The Bush administration last night “declared its opposition to the House Democrats’ proposed cutting of student loan interest rates.” The House bill, to be voted on today, cuts interest rates on some college student loans in half and “would help an estimated 5.5 million students who get need-based federal loans.”
Sen. Chuck Hagel (R-NE) “will join two leading Democrats in introducing a resolution opposing President Bush’s buildup of troops in Iraq, putting a bipartisan stamp on the looming Congressional showdown over the war.”

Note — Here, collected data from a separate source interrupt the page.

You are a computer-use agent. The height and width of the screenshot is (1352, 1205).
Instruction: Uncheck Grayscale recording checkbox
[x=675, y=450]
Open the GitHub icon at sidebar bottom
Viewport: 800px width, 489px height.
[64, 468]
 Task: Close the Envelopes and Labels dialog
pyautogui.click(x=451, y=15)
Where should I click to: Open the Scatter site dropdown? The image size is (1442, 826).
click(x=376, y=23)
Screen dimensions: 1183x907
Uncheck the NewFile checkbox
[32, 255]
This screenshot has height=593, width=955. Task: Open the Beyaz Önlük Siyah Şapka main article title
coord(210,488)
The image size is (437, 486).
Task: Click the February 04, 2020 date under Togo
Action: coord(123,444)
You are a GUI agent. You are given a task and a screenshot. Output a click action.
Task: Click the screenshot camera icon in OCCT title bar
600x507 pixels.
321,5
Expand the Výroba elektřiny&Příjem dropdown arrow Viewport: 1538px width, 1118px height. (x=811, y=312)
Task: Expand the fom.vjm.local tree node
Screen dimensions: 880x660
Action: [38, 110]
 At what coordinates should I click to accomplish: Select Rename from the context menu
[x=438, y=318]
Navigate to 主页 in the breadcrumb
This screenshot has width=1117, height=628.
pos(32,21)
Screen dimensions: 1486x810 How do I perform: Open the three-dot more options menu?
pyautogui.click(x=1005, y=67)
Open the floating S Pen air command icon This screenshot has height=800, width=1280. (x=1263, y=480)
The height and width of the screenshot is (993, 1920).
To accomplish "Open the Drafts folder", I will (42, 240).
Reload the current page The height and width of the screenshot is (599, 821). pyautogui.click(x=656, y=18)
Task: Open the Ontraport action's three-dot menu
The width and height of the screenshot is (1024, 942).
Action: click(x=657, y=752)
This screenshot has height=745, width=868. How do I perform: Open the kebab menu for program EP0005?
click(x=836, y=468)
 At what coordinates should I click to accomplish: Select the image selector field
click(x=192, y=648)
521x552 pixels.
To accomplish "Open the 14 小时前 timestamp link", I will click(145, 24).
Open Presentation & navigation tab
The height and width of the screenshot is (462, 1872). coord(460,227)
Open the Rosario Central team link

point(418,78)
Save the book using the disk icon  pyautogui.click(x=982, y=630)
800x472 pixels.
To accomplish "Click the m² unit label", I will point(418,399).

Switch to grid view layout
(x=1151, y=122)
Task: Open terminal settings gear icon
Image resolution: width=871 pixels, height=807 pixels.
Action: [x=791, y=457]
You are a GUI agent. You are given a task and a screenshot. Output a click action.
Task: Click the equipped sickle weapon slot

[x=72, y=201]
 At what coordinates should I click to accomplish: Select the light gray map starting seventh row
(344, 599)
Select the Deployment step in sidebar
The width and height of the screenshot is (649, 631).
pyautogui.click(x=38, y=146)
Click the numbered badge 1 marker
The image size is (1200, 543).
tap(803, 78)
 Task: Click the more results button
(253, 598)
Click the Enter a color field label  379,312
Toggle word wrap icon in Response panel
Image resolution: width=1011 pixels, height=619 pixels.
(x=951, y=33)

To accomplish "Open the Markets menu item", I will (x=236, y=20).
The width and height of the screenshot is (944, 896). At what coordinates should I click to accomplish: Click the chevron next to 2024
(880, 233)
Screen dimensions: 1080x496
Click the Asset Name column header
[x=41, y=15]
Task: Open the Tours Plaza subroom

Yesterday, nearly three weeks after the fact, President Bush said the execution of Saddam Hussein “looked like it was kind of a revenge killing.” On Iraq, Bush said, “I don’t quite view it as the broken egg; I view it as the cracked egg … that — where we still have a chance to move beyond the broken egg.”
“After progress in the early 1990s, the march of global freedom that President Bush advocates has stalled — from countries of the former Soviet Union to parts of Africa and East Asia,” the Freedom House organization declares in a new report, dubbing the trend “freedom stagnation.”
Charles Stimson, the top Pentagon official overseeing U.S. detainees, wrote a letter to the Washington Post apologizing for saying last week that corporate clients should consider ending their business ties with legal firms whose lawyers defend prisoners at Guantanamo Bay. “[T]hose comments do not reflect my core beliefs,” Stimson writes.
One day after the nation observed Martin Luther King, Jr. Day, Virginia lawmaker Frank D. Hargrove (R) said that slavery ended nearly 140 years ago with the Civil War and that “our black citizens should get over it.” He added, “Are we going to force the Jews to apologize for killing Christ?”
$1.2 trillion: With the money going to the Iraq war, the United States could set up a universal health care system, provide universal preschool, carry out the recommendations of the 9/11 commission, double cancer research funding, increase funding to Gulf Coast reconstruction, and enact a “global immunization campaign to save millions of children’s lives.”
The United States has allowed just “466 Iraqis to immigrate under refugee status since 2003 — including 202 out of 70,000 slots for refugees last year — in part because of more stringent security screenings,” congressional testimony yesterday revealed. Iraq is “quickly becoming the largest” refugee crisis in the world, with roughly “1.7 million Iraqis displaced from their homes.”
“The botched hanging of Saddam Hussein and two lieutenants in Iraq by its Shiite-led government has helped to accelerate Sunni-Shiite sectarianism across an already fragile Middle East.” “The reality of the current situation is that we are approaching an open Sunni-Shiite conflict in the region,” warned Emad Gad, an international relations specialist based in Egypt.
And finally: Playing it safe, perhaps too safe, at this year’s White House Correspondents Association dinner. In contrast to last year’s performance by Stephen Colbert, a video of which became “one of the year’s most downloaded,” the WHCA has chosen a “less-combative host,” Rich Little. Little, 68, last performed at the event in 1985. “You will never please everyone no matter what you do,” the group’s president said. “My dad loved (Little), and I know he will appeal to an older generation.”